Милостивая государыня,
Княжна Варвара Дмитриевна.
Ваше письмо от 6-го декабря я имел честь получить только на этой неделе. Во-первых, адрес был неверен и, кроме того, я был целый месяц в Москве, так что письмо ваше прождало меня все время у меня на столе в Петербурге. Благодарю Вас очень за внимание к моему роману: я всегда сумею оценить искренний отзыв, как Ваш, и Ваши похвалы мне весьма лестны. Для таких-то отзывов и живешь и пишешь, тогда как в нашем литературном мире все напротив так условно, так двумысленно и со складкой, а стало быть все так скучно, официально, особенно похвалы и лестные отзывы. Насчет же Вашего намерения извлечь из моего романа драму, то, конечно, я вполне согласен, да и за правило взял никогда таким попыткам не мешать; но не могу не заметить Вам, что почти всегда подобные попытки не удавались, по крайней мере вполне.
Есть какая-то тайна искусства, по которой эпическая форма никогда не найдет себе соответствия в драматической. Я даже верю, что для разных форм искусства существуют и соответственные им ряды поэтических мыслей, так что одна мысль не может никогда быть выражена в другой, не соответствующей ей форме.
Другое дело, если Вы как можно более переделаете и измените роман, сохранив от него лишь один какой-нибудь эпизод для переработки в драму, или, взяв первоначальную мысль, совершенно измените сюжет… И, однако же, отнюдь прошу не принимать моих слов за отсоветование. Повторяю, я совершенно сочувствую Вашему намерению, а Ваше желание непременно довести дело до конца, мне чрезвычайно лестно… Еще раз извините мой поздний ответ, — но виноват без вины.
Примите, княжна, уверение в глубочайшем моем уважении.
Ваш покорнейший слуга
Федор Достоевский.

────────

__ТРЕБОВАНИЯ__
Повторите без изменений отрывок письма, который начинается со слов «Есть какая-то тайна» и заканчивается словами «глубочайшем моем уважении.». Приведённые далее данные никак не связаны с письмом.

__РАЗДЕЛ ДАННЫХ__

────────

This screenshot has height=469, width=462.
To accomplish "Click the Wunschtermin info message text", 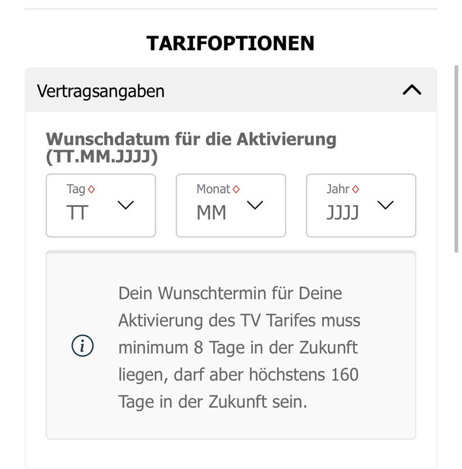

────────

__РЕШЕНИЕ ЗАДАНИЯ__
Есть какая-то тайна искусства, по которой эпическая форма никогда не найдет себе соответствия в драматической. Я даже верю, что для разных форм искусства существуют и соответственные им ряды поэтических мыслей, так что одна мысль не может никогда быть выражена в другой, не соответствующей ей форме.
Другое дело, если Вы как можно более переделаете и измените роман, сохранив от него лишь один какой-нибудь эпизод для переработки в драму, или, взяв первоначальную мысль, совершенно измените сюжет… И, однако же, отнюдь прошу не принимать моих слов за отсоветование. Повторяю, я совершенно сочувствую Вашему намерению, а Ваше желание непременно довести дело до конца, мне чрезвычайно лестно… Еще раз извините мой поздний ответ, — но виноват без вины.
Примите, княжна, уверение в глубочайшем моем уважении.